Strain-dependent resistance to allergen-induced lung pathophysiology in mice correlates with rate of apoptosis of lung-derived eosinophils.

Although exposed to similar allergic and environmental stimuli, not all humans develop asthma. Similarly, mouse strains vary in the degree of pathophysiology seen following induction of experimental asthma. Three mouse strains (CBA/Ca, BALB/c, and C57BL/6) were used to determine if the extent and duration of inflammation influenced the degree of lung tissue damage in an OVA-induced allergic asthma model. Airways obstruction, leukocyte infiltration, edema, eosinophil accumulation, and degranulation were less severe in wild-type (wt) CBA/Ca mice than wt BALB/c and C57BL/6 mice.
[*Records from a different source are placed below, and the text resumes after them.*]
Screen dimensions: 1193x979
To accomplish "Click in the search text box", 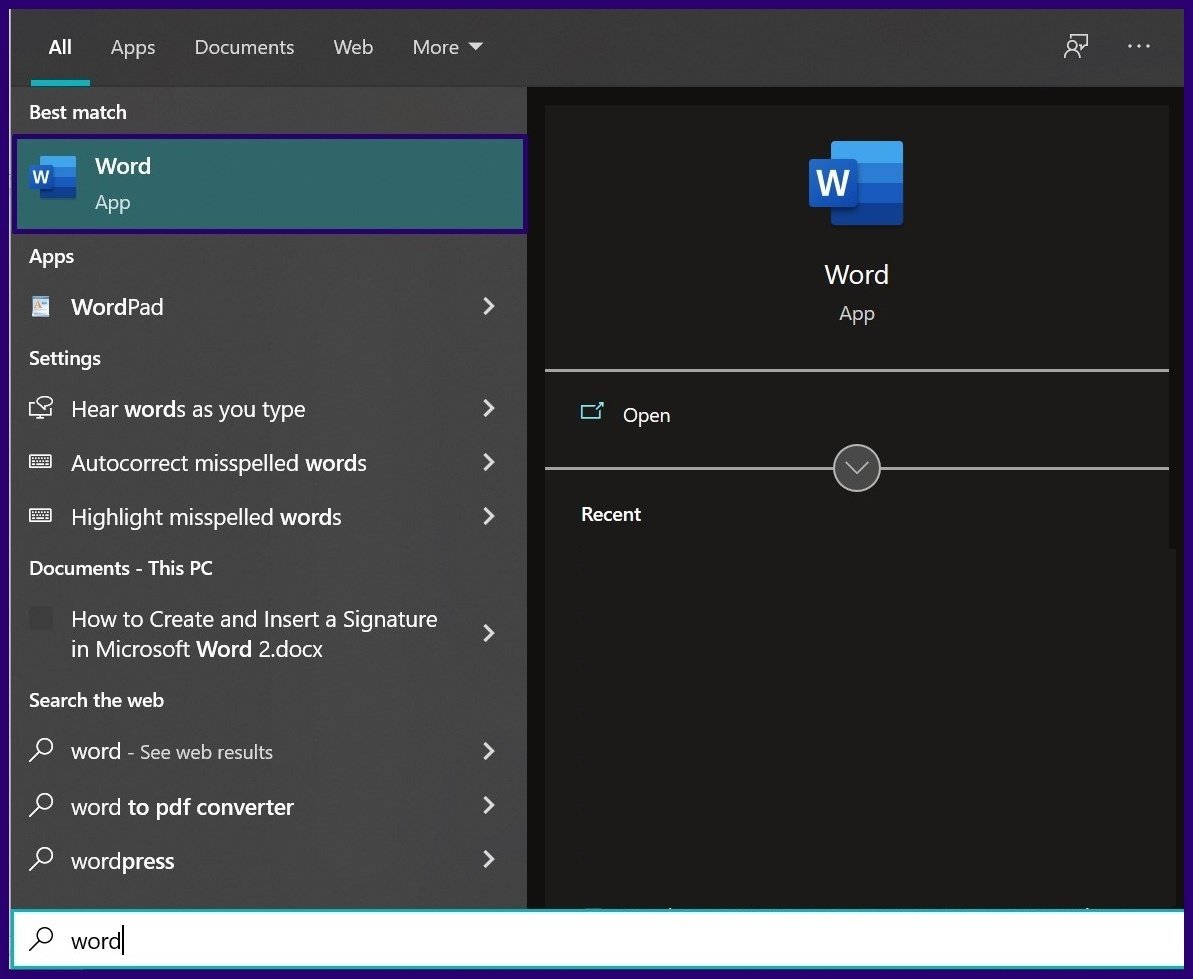I will (x=600, y=940).
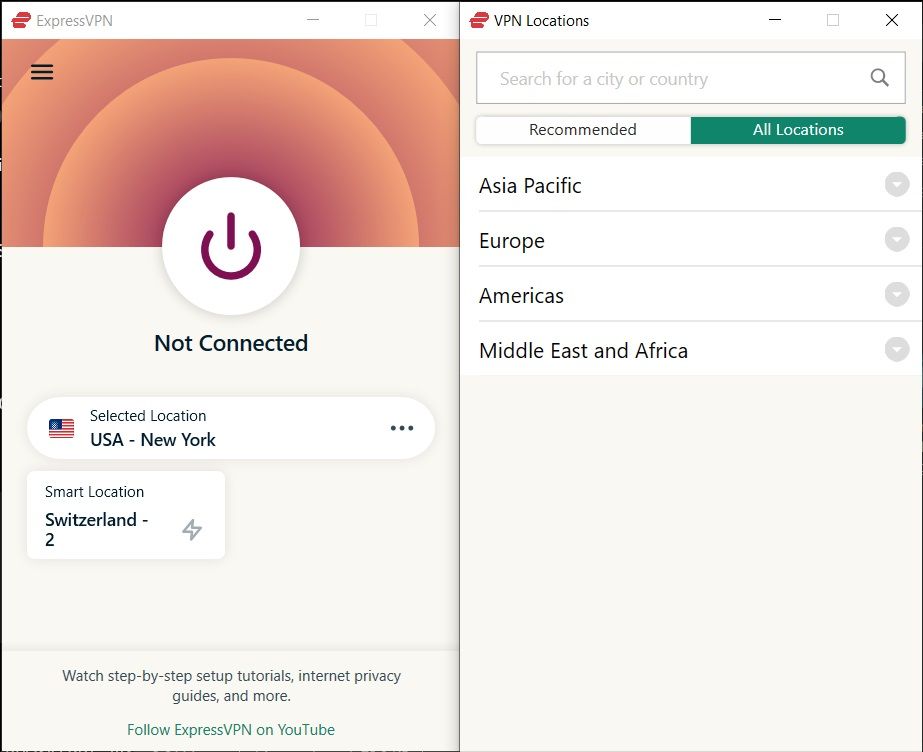Click the USA flag icon

[x=61, y=428]
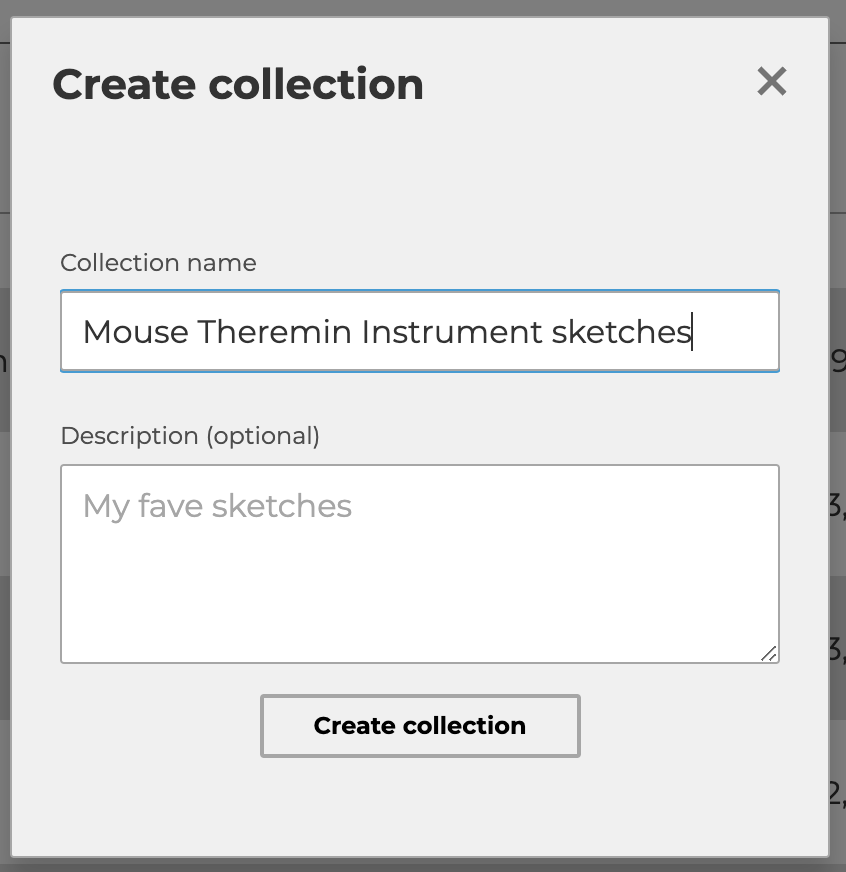Click empty space after the collection name text

[735, 331]
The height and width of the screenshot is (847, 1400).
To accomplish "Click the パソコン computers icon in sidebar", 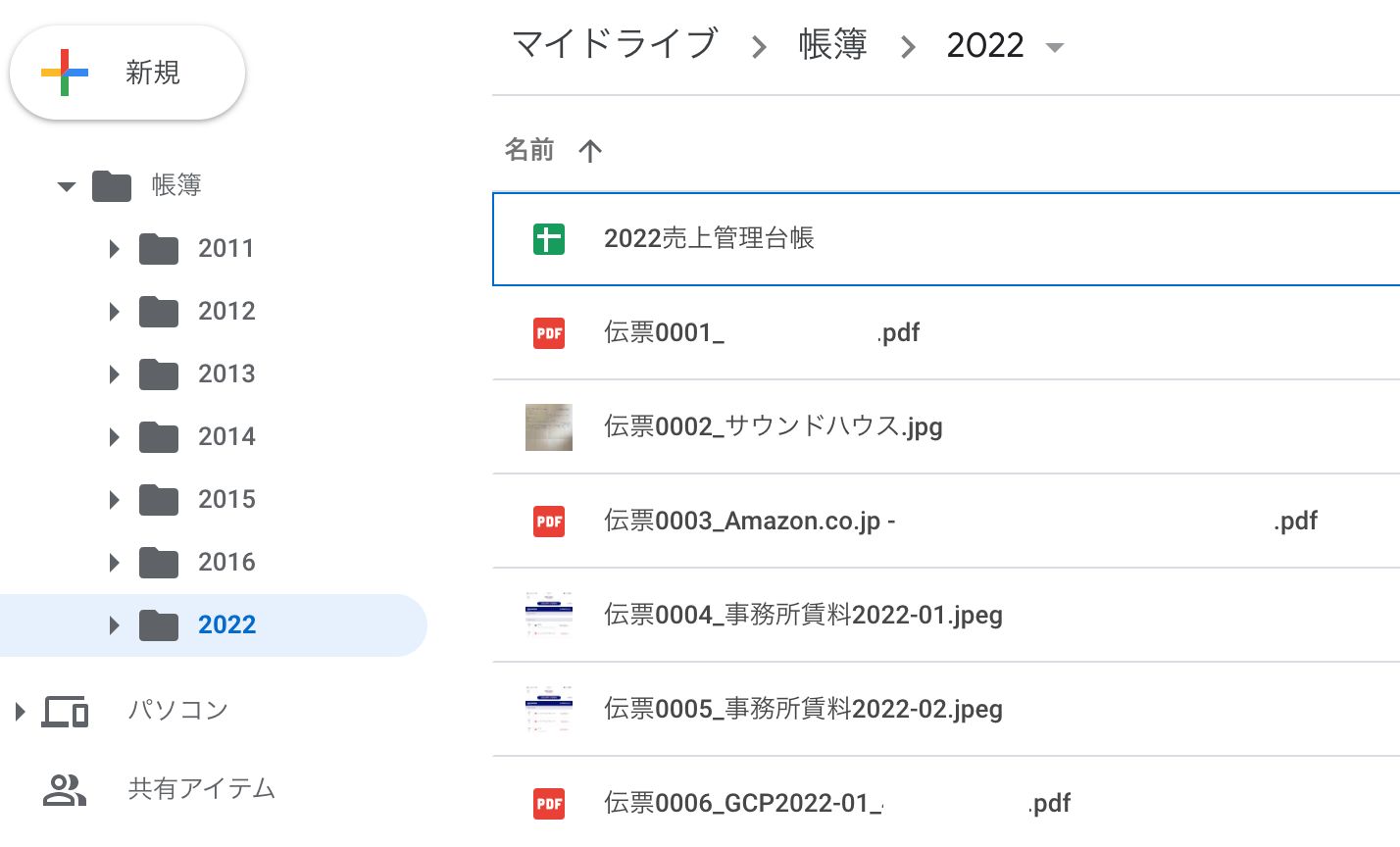I will 65,711.
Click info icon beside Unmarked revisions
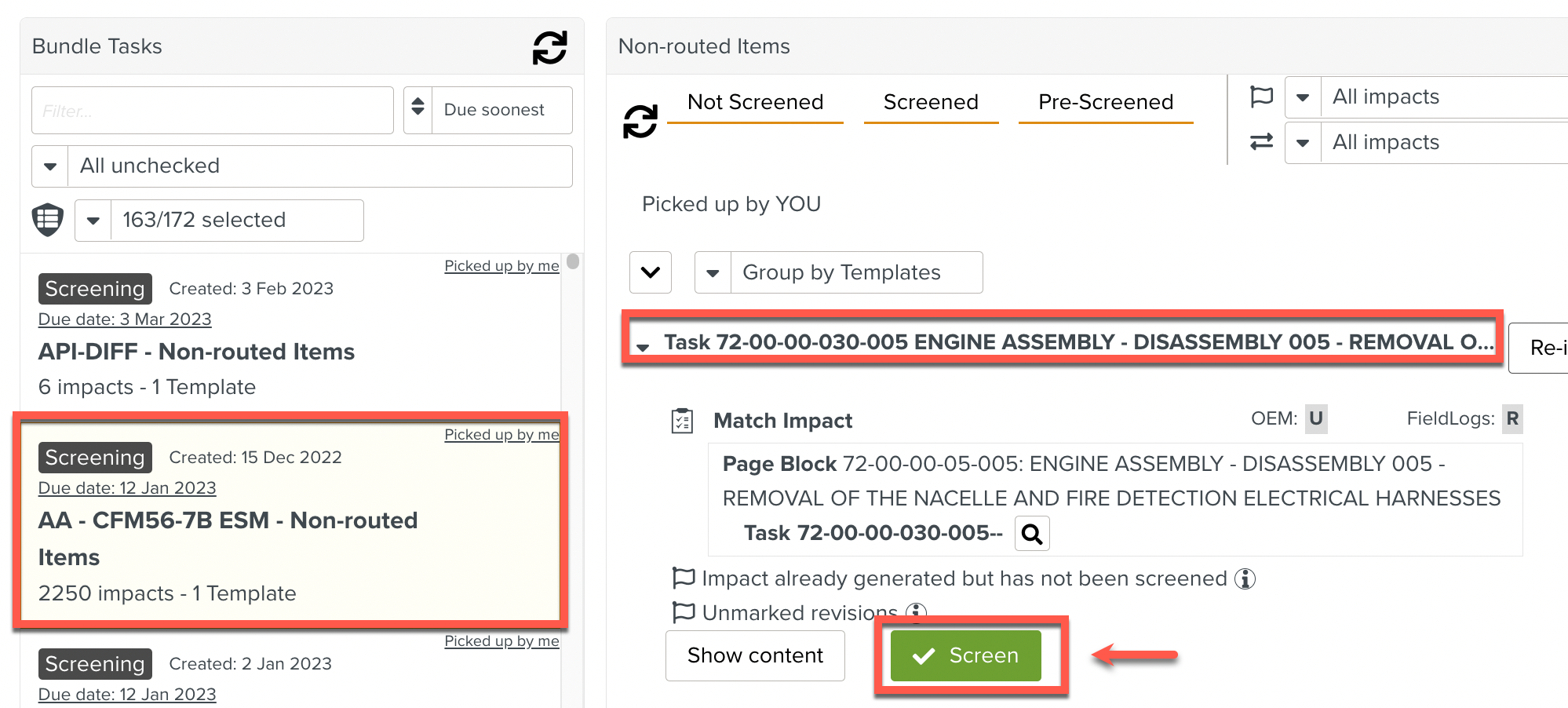The image size is (1568, 708). 916,611
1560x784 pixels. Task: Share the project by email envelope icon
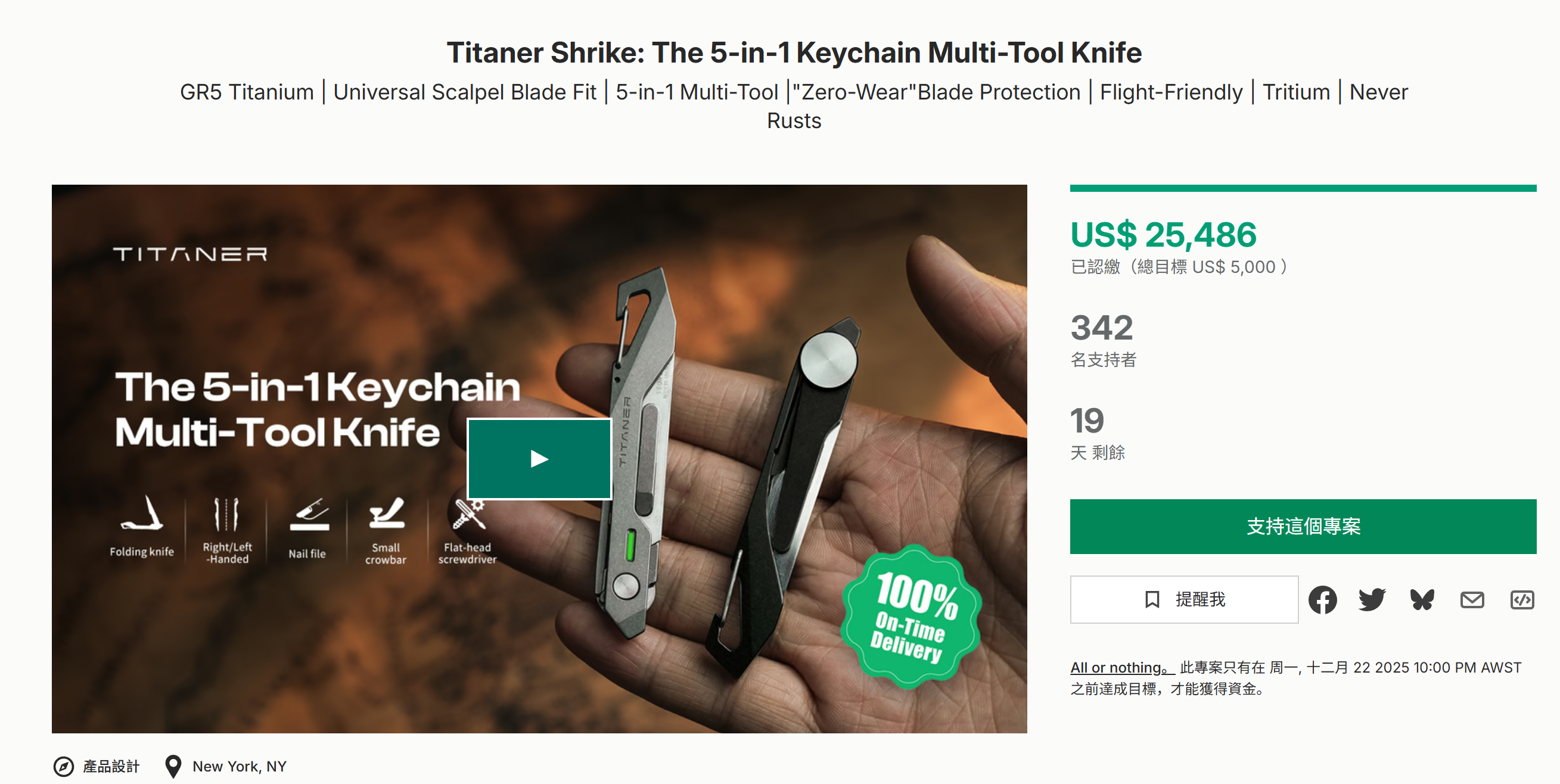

F1 hybrids of CBA/Ca mice crossed with BALB/c or C57BL/6 mice had bronchoalveolar lavage leukocyte (BAL) and cell-free protein profiles similar to those of the respective disease-susceptible parental strain. IL-5 transgene expression on each of the three genetic backgrounds accentuated the difference between CBA/Ca and the other two strains. Importantly, even when overexpressing IL-5, CBA/Ca mice did not develop substantial airways obstruction. Eosinophils recovered from the airways of allergic wt and IL-5 transgenic (Tg) CBA/Ca mice entered apoptosis at a faster rate than eosinophils from the other parental strains and F1 hybrids. In contrast, eosinophils harvested from the peritoneal cavities of untreated CBA/Ca IL-5 Tg mice had a relatively low rate of apoptosis in vitro. The CBA/Ca mouse strain is therefore relatively resistant to experimental asthma, and this may be a consequence of a propensity for apoptosis of eosinophils recruited into the allergic lung. Restricting survival of a key effector cell may thus limit pathogenesis in this experimental model and in humans.